La Mar del Plata del sí

Ventimiglia expresó que la actual gestión municipal insiste con un slogan que el intendente interino renueva cada vez que habla. «Se trata de La Mar del Plata del SíPero sí a qué. A la destrucción del patrimonio, a la afectación de la calidad de vida de los residentes y visitantes, a la voracidad de la especulación inmobiliaria, sí a oídos sordos para no escuchar a los urbanistas e innumerables opiniones de quienes se oponen a este estropicio».

El presidente de Mirada Ciudadana aclaró que «nadie está en contra del crecimiento de la ciudad ni mucho menos de las inversiones y el sostenimiento de la mano de obra. Lo que pretendemos es acordar en un plan estratégico que instale normas que rijan las conductas de TODOS».

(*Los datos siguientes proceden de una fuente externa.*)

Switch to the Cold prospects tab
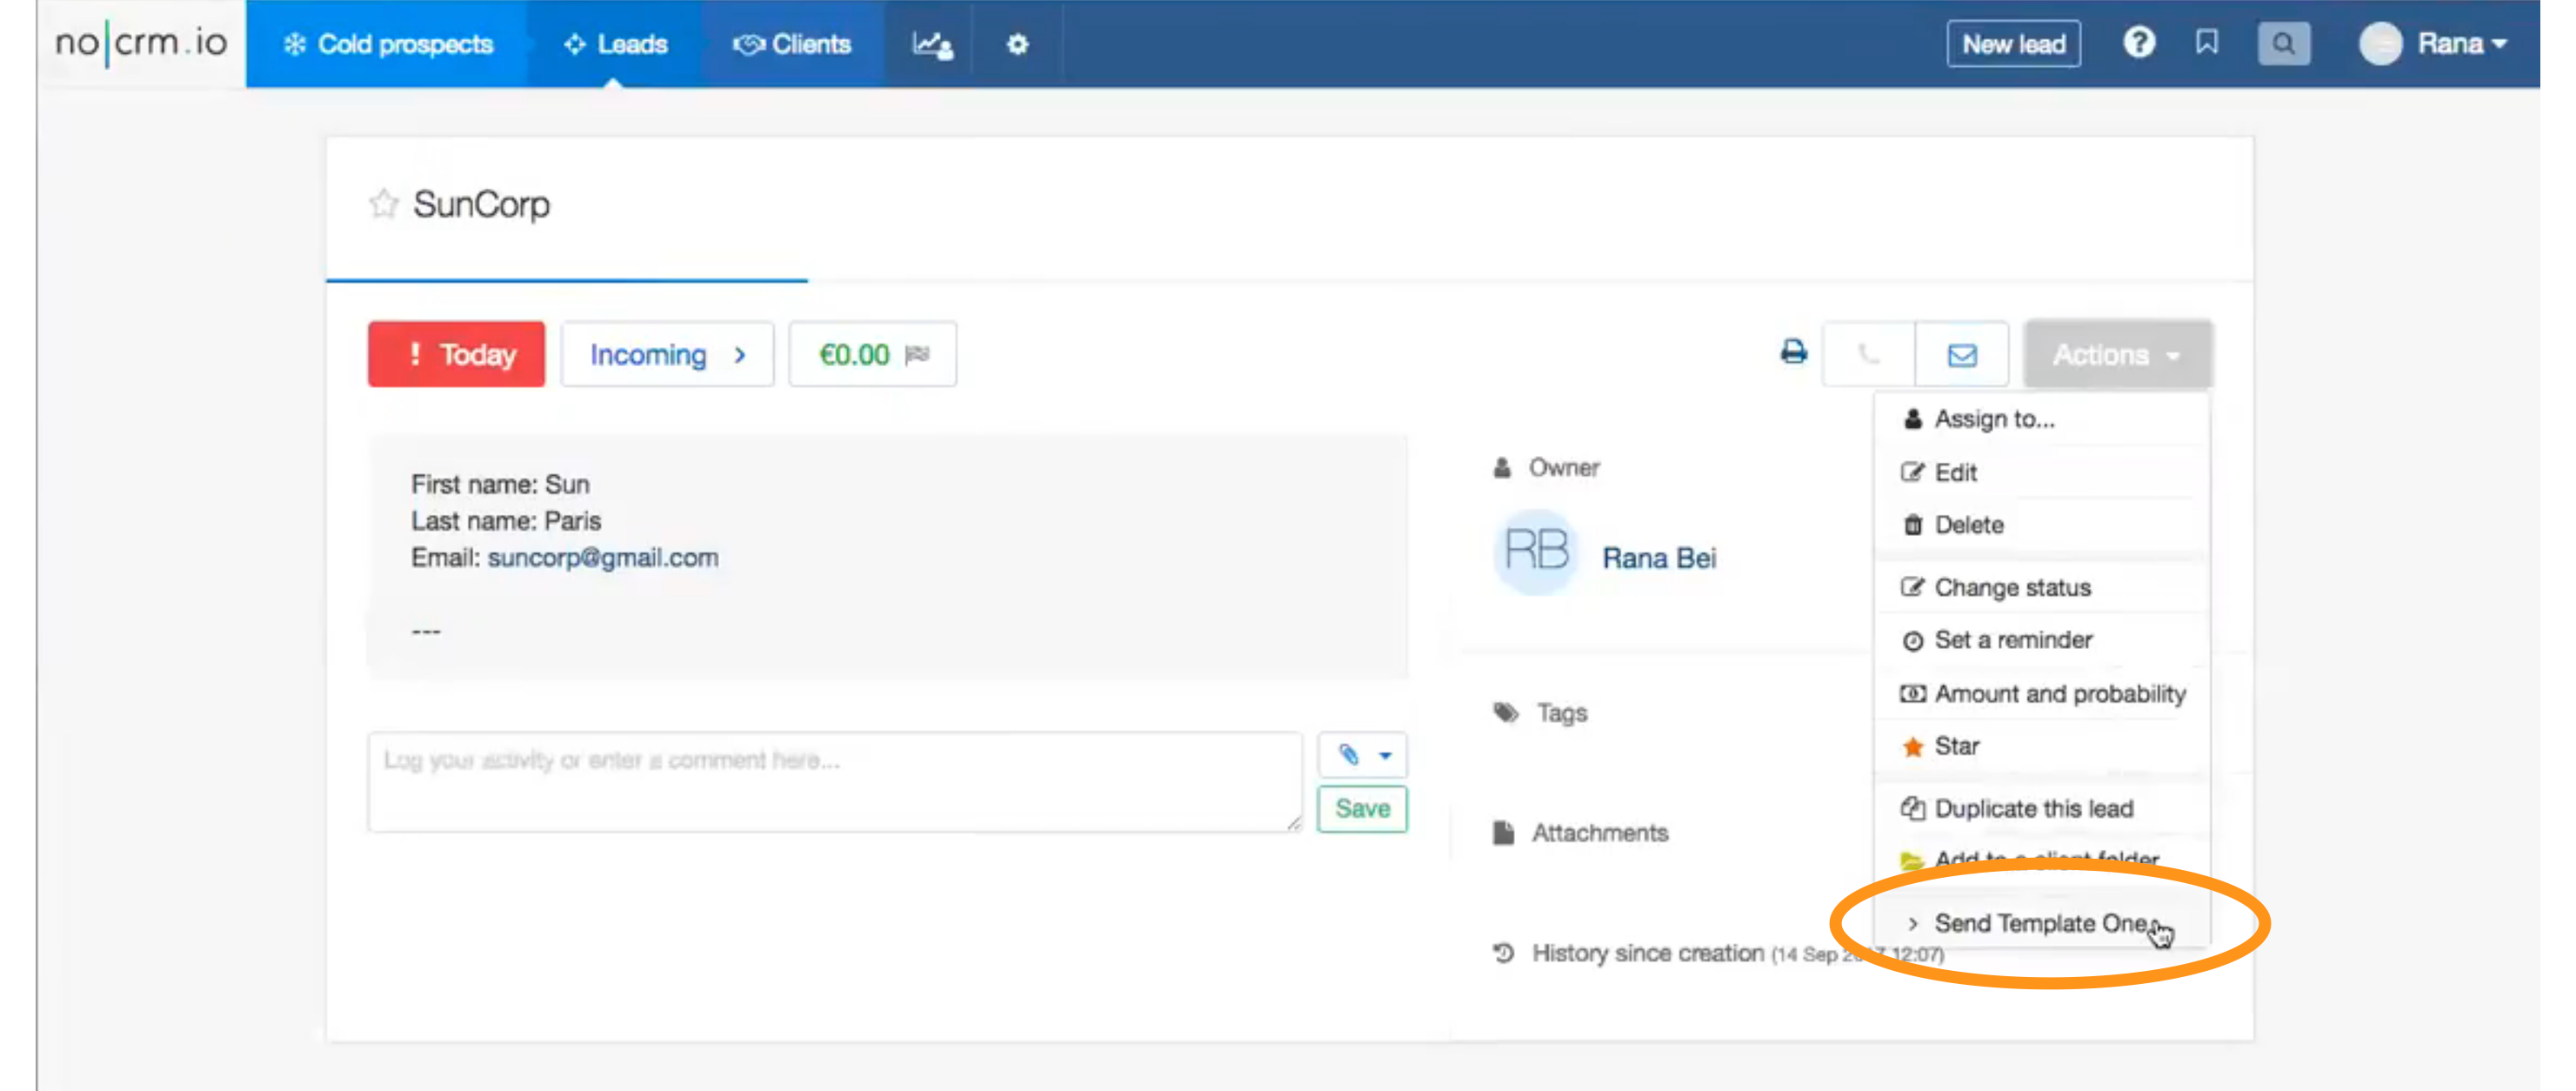The width and height of the screenshot is (2576, 1091). pyautogui.click(x=388, y=44)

Más adelante, remarcó que «el Ejecutivo y Legislativo locales vienen demostrando un total desprecio por nuestra identidad. Pero también los principales grupos económicos, o por lo menos algunos de ellos, no parecen tener ningún respeto, ni cariño por la ciudad que les permitió desarrollarse económicamente».

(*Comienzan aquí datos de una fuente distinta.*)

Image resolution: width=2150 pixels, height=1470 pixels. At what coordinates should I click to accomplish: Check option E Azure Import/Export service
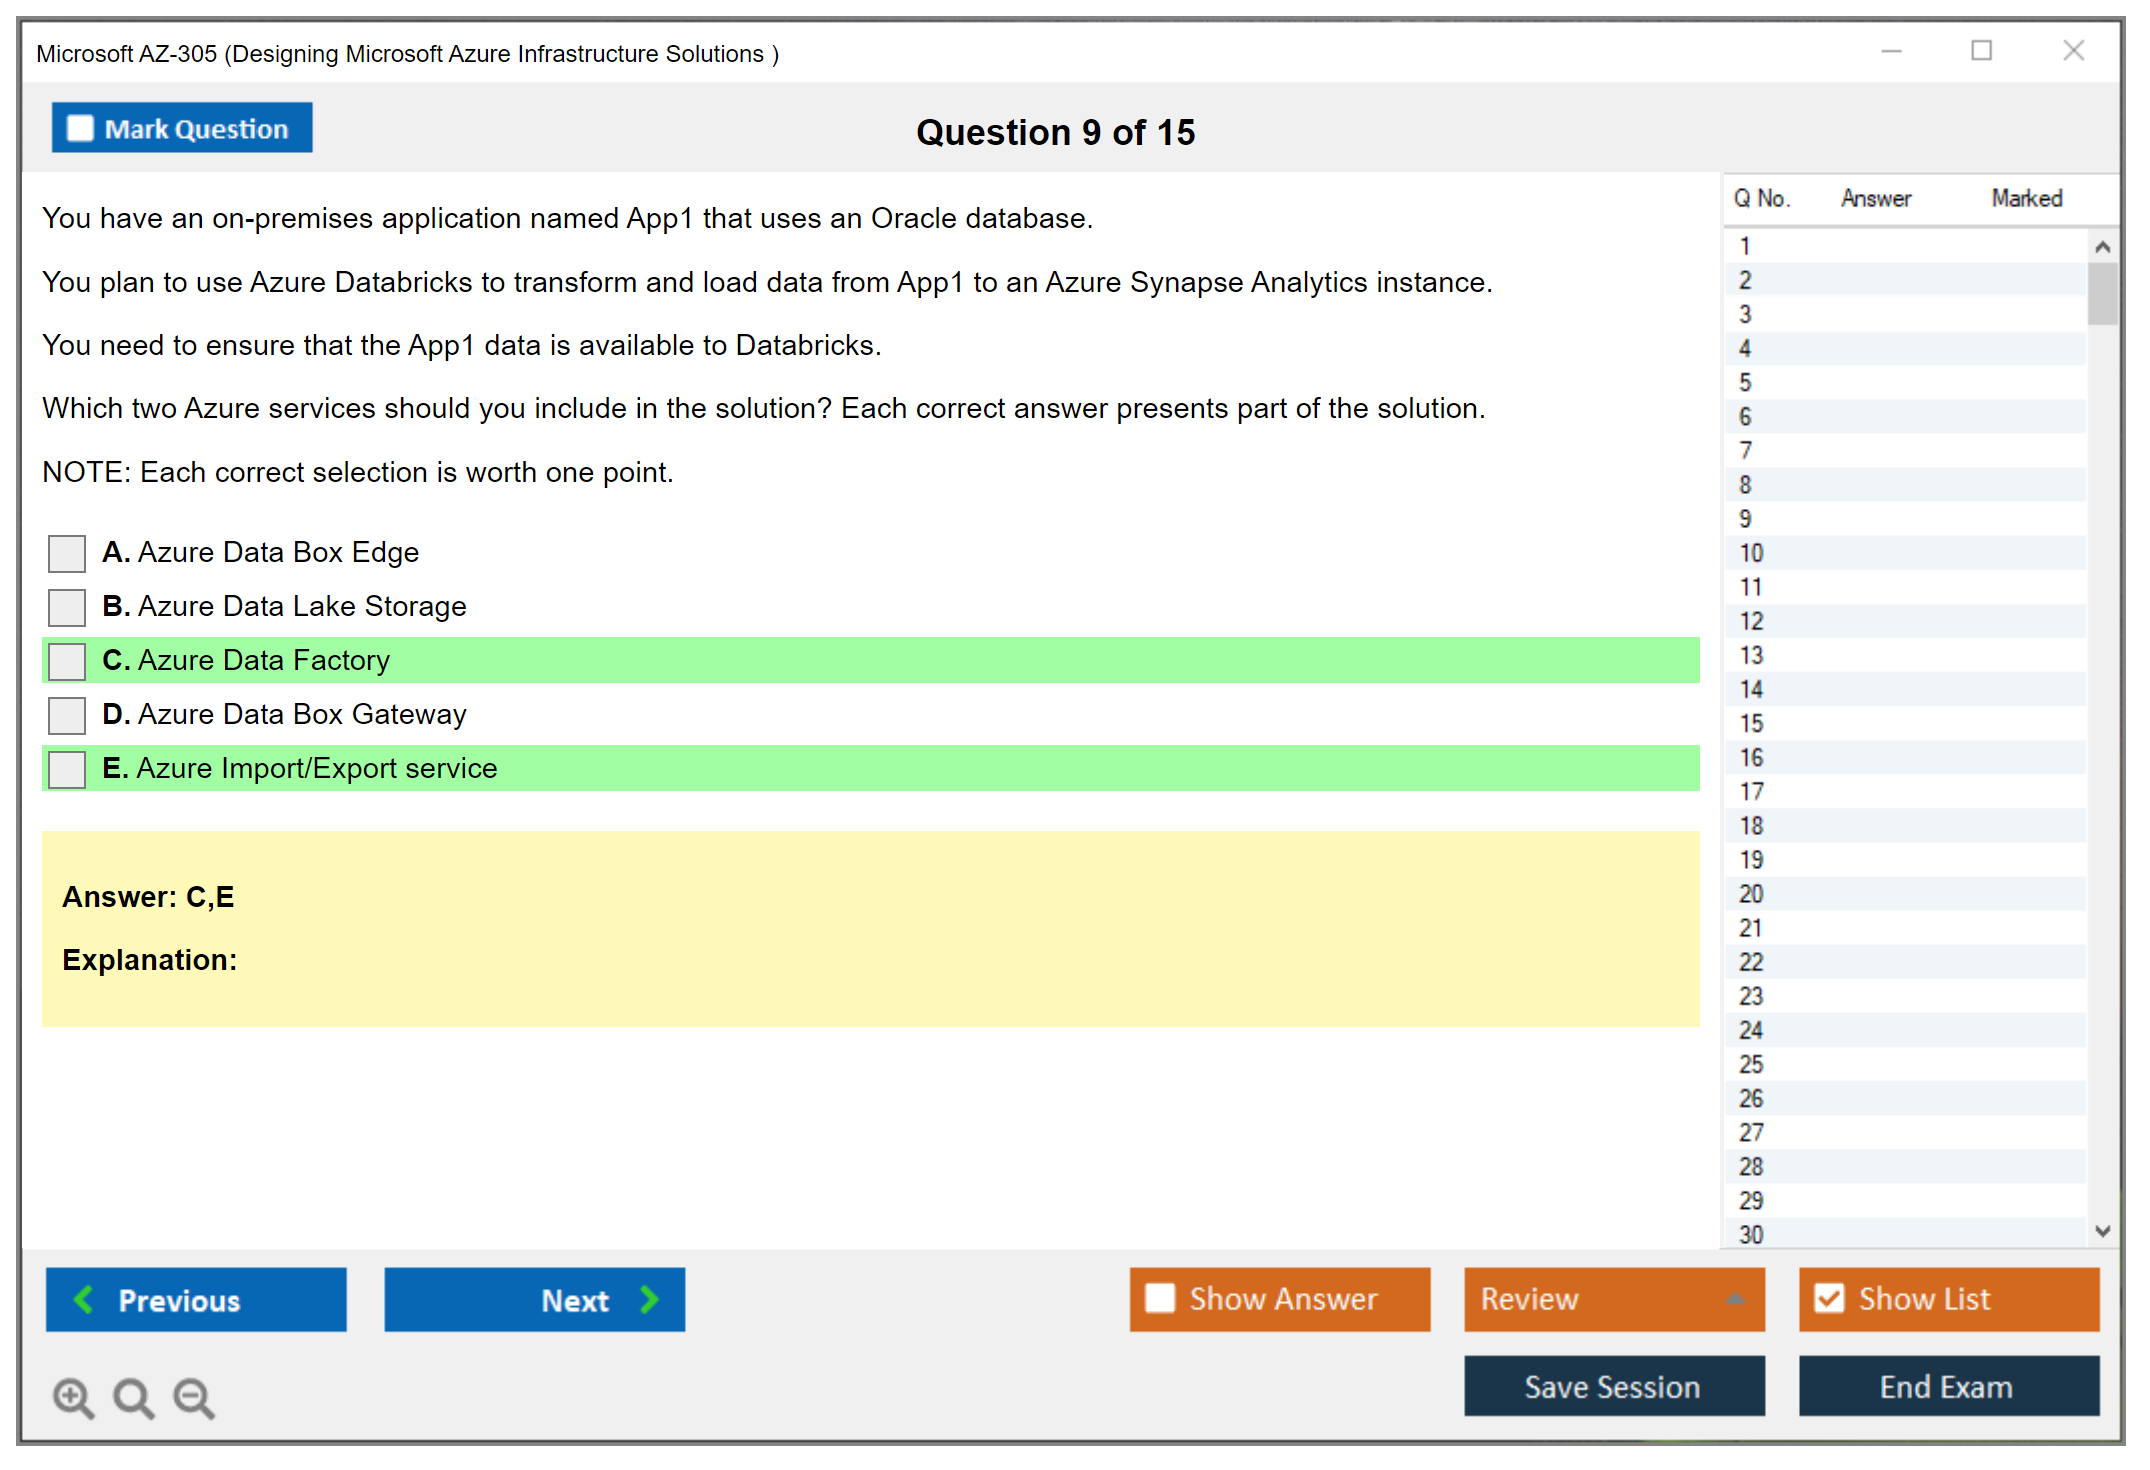(x=67, y=769)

Ventimiglia planteó que en 2008 la Comisión Honoraria recomendó que no se autorizara ninguna excepción a favor de Solimeno. «Hoy esa comisión esta disuelta, y no hay un organismo independiente que vele por la protección del patrimonio, facilitando el cambio de políticas de excepciones, y ahora demoliciones, que lleva adelante el Ejecutivo. Mirada ciudadana presentó una nota solicitando la constitución de esta comisión creada por ordenanza y no obtuvo respuesta», agregó.

¿Quién quiere ser Miami?

En otro tramo, el letrado reflexionó que ‘quienes proclaman desarrollos a costa de nuestro patrimonio suelen poner el ejemplo de otras ciudades -verbigracia Dubai, Miami, Panamá, Shanghái…- olvidándose de los indudables valores que son los que hacen única a nuestra ciudad. Quienes quieran convertirnos en otra ciudad deberían al menos iniciar una consulta popular para que los marplatenses digamos si queremos o no dejar de ser quienes somos», finalizó.